* TASK GOAL: Although the data below contains pictures, output only the lines between those holding "Screen dimensions: 801x843" and "376x413 pixels.", inclusive, exactly and without those pictures.

Stored data entries
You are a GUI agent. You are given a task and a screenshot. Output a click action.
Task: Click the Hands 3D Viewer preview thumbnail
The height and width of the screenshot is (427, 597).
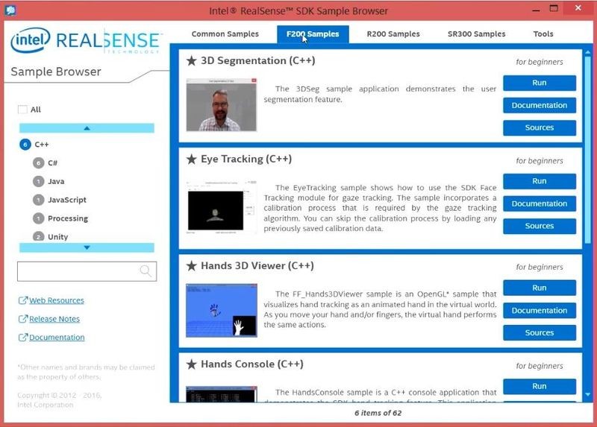[x=222, y=311]
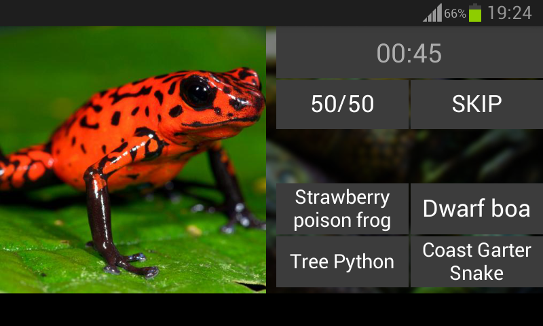Use the 50/50 lifeline
This screenshot has width=543, height=326.
343,104
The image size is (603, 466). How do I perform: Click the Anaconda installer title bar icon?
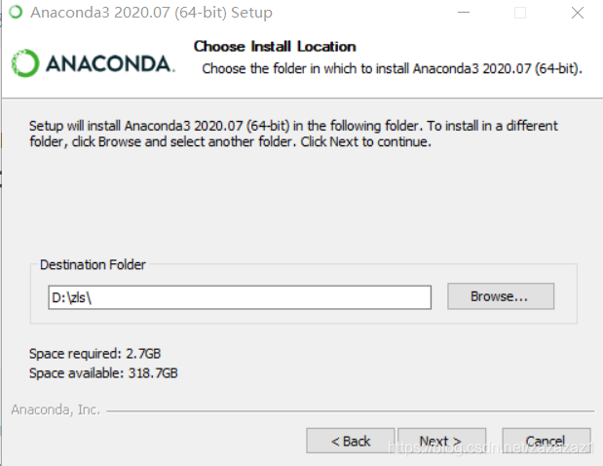pyautogui.click(x=15, y=13)
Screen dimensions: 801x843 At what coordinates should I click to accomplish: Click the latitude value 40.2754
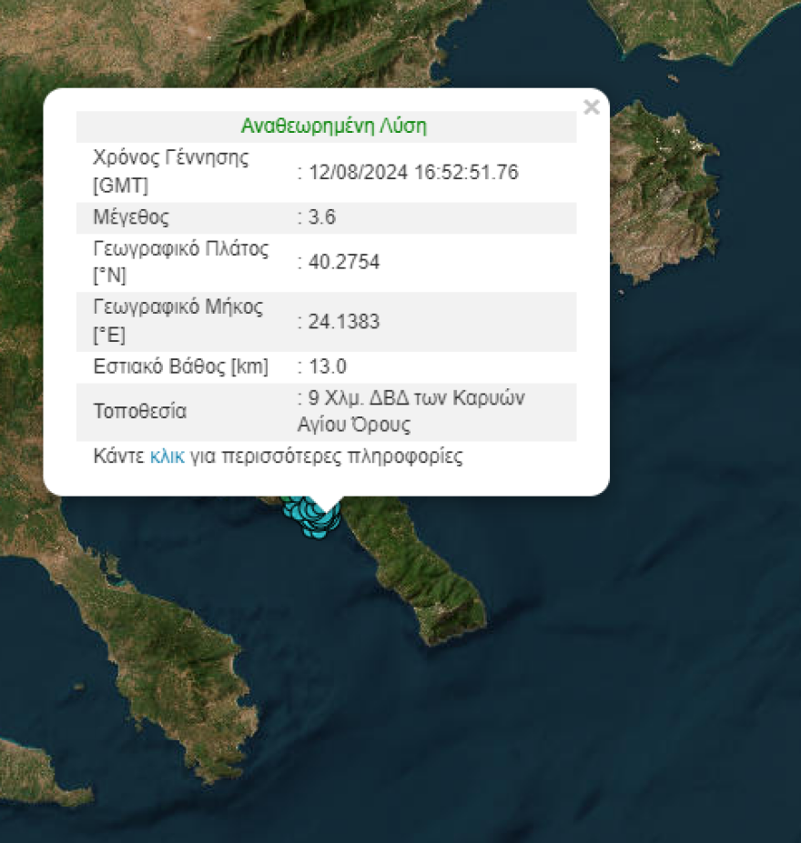(x=343, y=263)
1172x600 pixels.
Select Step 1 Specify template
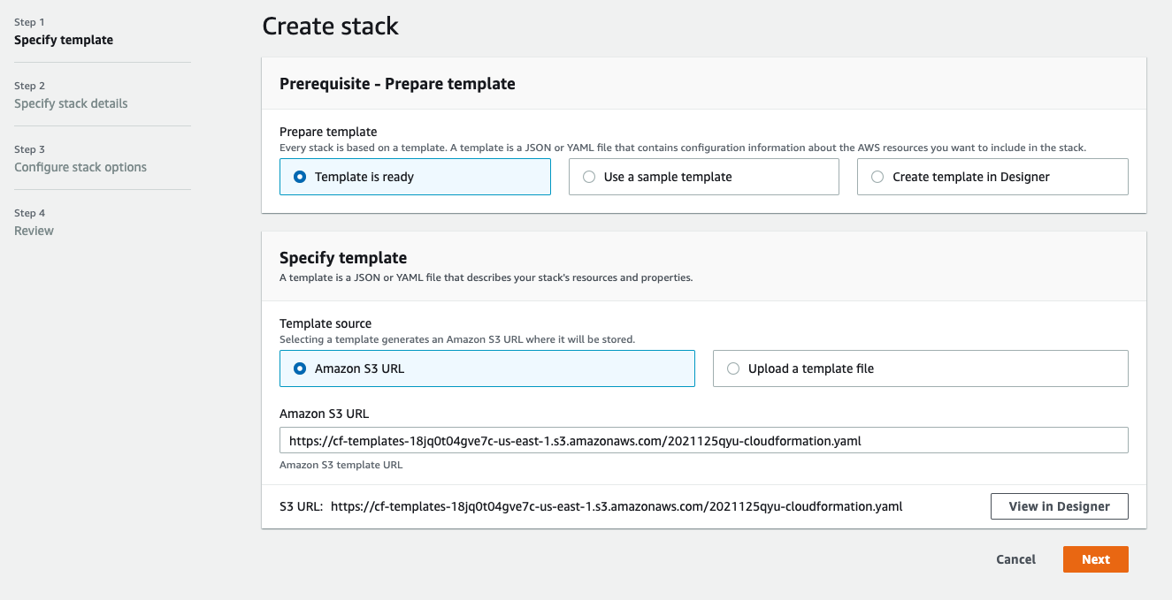point(65,40)
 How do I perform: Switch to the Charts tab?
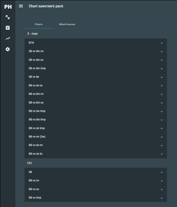click(x=39, y=24)
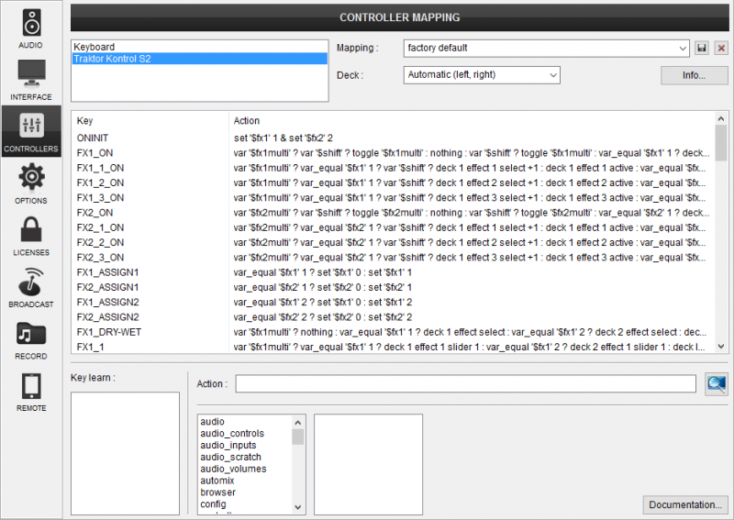The height and width of the screenshot is (520, 734).
Task: Open the Broadcast settings section
Action: pos(31,286)
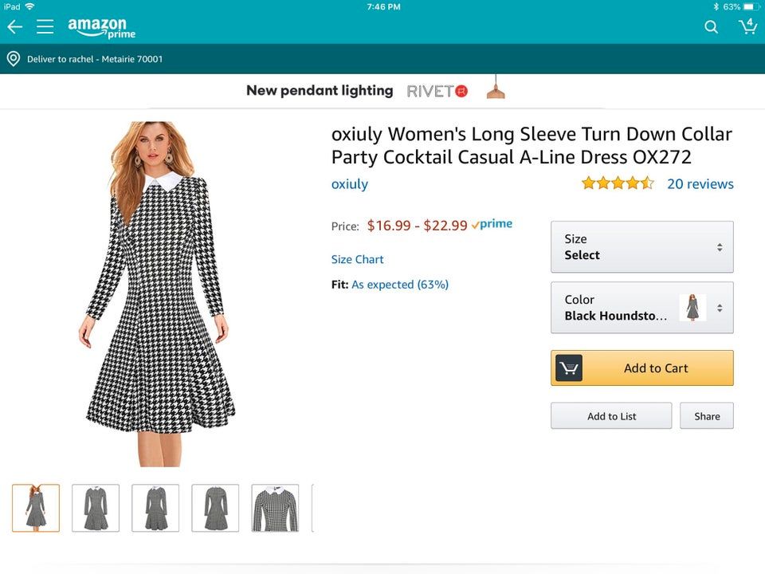765x574 pixels.
Task: Tap the Rivet pendant lighting banner
Action: 376,91
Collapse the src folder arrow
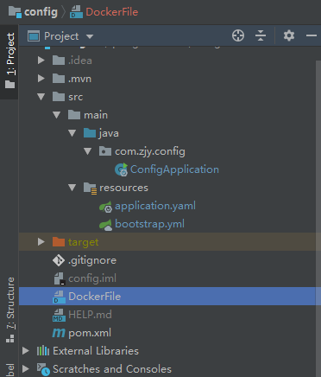 click(41, 97)
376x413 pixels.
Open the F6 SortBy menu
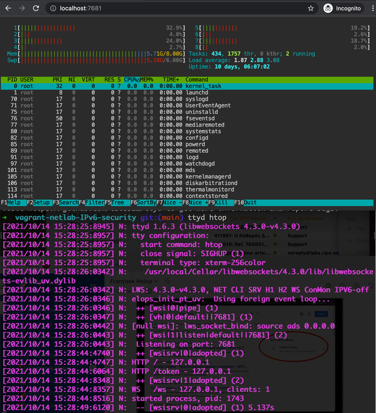(143, 203)
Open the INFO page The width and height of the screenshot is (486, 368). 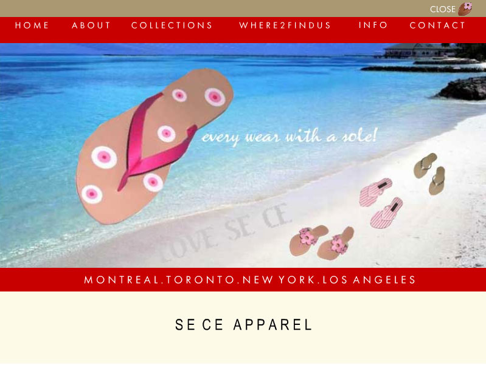click(x=373, y=25)
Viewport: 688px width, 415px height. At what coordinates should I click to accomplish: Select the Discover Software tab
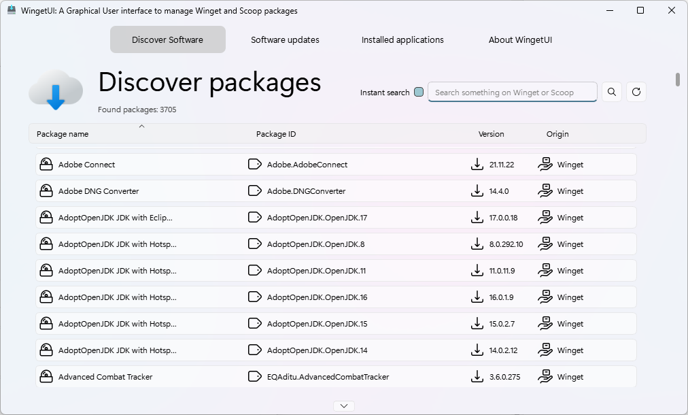pos(167,39)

* RESPONSE:
Screen dimensions: 801x843 At what coordinates should I click to accomplish: Click the latitude value 40.2754
(x=343, y=263)
1172x600 pixels.
Select Step 1 Specify template
point(65,40)
 How do I perform: Switch to the Charts tab?
click(x=39, y=24)
The height and width of the screenshot is (520, 734).
Task: Open the Broadcast settings section
Action: pos(31,286)
765x574 pixels.
Task: Tap the Rivet pendant lighting banner
Action: 376,91
Collapse the src folder arrow
 click(41, 97)
376x413 pixels.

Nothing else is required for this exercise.